>> Begin Text passage

The planetary boundaries (PBs) framework suggests global limits for environmental interventions which could be used to set global goals for reducing environmental impacts. This paper proposes a procedure for using such global goals for setting impact-reduction targets at the scale of products for use, for example, in life cycle assessment (LCA) contexts, e.g. as a basis for evaluating the potential of interventions to reduce the environmental impact of products.

Methods

The procedure consists of four steps: (i) identifying the PBs quantified in literature that correspond to an impact category which is studied in the product assessment context in question; (ii) interpreting what the identified PBs imply in terms of global impact-reduction targets; (iii) translating the outcome of (ii) to reduction targets for the particular global market segment to which the studied product belongs; and (iv) translating the outcome of (iii) to reduction targets for the studied product. The procedure requires some assumptions and value-based choices—the influence of these is tested by applying the procedure in a specific LCA context: a study of Swedish clothing consumption.

>> End Text passage

**Written problem 1**
According to the planetary boundaries passage, in what specific LCA context is the procedure applied to test the influence of its assumptions and value-based choices?
**Written problem 2**
Output part of the planetary boundaries passage word for word, starting with "The procedure consists" and going on through "Swedish clothing consumption.".
The rows are not needed.

>> Begin Information shown

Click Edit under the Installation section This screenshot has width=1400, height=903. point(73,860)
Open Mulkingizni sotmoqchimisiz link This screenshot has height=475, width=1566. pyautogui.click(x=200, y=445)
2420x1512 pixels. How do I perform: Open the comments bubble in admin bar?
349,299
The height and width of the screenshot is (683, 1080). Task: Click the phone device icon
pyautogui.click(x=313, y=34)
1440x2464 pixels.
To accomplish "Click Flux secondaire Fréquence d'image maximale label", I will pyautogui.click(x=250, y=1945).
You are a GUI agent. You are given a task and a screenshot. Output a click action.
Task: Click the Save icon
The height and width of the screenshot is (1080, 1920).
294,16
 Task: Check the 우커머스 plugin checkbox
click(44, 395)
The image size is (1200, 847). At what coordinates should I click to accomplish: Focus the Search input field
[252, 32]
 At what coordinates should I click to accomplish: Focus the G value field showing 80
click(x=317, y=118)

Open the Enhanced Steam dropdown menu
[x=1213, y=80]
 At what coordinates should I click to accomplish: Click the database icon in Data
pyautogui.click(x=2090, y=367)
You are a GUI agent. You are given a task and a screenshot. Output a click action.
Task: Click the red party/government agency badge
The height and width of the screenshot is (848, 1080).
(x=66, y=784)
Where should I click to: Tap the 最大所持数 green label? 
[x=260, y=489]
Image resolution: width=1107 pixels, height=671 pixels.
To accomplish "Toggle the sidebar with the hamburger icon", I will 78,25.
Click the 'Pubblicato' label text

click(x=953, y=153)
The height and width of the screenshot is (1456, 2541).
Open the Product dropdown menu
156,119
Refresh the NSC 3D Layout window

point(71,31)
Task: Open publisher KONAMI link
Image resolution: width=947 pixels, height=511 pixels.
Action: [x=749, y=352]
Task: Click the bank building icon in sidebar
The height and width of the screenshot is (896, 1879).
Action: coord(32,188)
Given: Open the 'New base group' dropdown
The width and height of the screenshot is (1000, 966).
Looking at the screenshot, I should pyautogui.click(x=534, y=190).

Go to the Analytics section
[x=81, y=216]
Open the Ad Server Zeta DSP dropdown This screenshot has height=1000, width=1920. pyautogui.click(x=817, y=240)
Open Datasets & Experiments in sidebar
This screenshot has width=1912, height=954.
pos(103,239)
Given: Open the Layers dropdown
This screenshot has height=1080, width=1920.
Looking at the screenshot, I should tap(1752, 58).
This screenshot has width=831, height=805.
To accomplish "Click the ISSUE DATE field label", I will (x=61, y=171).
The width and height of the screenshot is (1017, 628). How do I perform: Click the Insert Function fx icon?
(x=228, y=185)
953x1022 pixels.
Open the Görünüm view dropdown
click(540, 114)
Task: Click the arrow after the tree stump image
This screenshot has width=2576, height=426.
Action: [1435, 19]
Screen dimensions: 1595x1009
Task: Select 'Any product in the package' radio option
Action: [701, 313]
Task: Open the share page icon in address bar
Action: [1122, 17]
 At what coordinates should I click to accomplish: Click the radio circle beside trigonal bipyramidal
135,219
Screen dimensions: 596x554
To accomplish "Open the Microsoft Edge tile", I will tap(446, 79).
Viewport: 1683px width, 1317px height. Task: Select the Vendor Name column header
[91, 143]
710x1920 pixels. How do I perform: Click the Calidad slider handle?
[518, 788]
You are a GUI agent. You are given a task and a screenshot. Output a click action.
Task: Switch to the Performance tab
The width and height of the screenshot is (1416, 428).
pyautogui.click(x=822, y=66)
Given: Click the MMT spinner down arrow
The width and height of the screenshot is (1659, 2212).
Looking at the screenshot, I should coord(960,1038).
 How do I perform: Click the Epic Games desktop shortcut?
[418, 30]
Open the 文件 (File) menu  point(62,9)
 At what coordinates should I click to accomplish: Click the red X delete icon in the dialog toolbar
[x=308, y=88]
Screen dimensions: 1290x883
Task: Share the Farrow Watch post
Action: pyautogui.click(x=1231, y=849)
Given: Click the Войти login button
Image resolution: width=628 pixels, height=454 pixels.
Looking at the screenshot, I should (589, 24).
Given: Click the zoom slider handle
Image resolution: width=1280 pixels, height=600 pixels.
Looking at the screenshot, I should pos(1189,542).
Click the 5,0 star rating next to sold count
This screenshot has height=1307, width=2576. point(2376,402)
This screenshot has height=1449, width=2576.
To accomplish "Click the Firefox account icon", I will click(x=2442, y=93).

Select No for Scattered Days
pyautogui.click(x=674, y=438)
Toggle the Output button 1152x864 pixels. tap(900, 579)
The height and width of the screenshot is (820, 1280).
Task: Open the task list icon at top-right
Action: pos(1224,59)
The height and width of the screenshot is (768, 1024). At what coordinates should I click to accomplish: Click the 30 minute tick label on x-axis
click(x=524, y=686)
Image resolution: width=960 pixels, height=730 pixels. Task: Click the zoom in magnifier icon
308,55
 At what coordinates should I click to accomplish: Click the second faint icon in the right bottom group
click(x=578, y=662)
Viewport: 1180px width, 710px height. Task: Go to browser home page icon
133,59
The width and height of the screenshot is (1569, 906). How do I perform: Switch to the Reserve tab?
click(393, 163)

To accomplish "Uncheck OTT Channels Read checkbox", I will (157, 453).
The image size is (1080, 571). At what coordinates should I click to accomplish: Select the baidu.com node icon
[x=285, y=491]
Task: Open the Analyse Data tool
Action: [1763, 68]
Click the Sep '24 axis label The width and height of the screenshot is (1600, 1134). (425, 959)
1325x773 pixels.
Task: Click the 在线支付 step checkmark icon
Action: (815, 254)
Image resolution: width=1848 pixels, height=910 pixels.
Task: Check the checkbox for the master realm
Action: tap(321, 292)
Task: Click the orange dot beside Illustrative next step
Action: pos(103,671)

>> End Information shown

**Task solution 1**
A study of Swedish clothing consumption.

**Task solution 2**
The procedure consists of four steps: (i) identifying the PBs quantified in literature that correspond to an impact category which is studied in the product assessment context in question; (ii) interpreting what the identified PBs imply in terms of global impact-reduction targets; (iii) translating the outcome of (ii) to reduction targets for the particular global market segment to which the studied product belongs; and (iv) translating the outcome of (iii) to reduction targets for the studied product. The procedure requires some assumptions and value-based choices—the influence of these is tested by applying the procedure in a specific LCA context: a study of Swedish clothing consumption.